#### Recorded information

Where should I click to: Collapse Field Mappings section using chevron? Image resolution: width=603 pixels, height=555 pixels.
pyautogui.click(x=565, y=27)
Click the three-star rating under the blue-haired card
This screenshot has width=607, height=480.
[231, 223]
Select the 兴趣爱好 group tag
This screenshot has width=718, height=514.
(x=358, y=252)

########

**Work instructions:** When you reach the end of the records, set them all down again exactly.

**Response area:**
Where should I click to: Collapse Field Mappings section using chevron? Image resolution: width=603 pixels, height=555 pixels.
pyautogui.click(x=565, y=27)
Click the three-star rating under the blue-haired card
This screenshot has width=607, height=480.
[231, 223]
Select the 兴趣爱好 group tag
This screenshot has width=718, height=514.
(x=358, y=252)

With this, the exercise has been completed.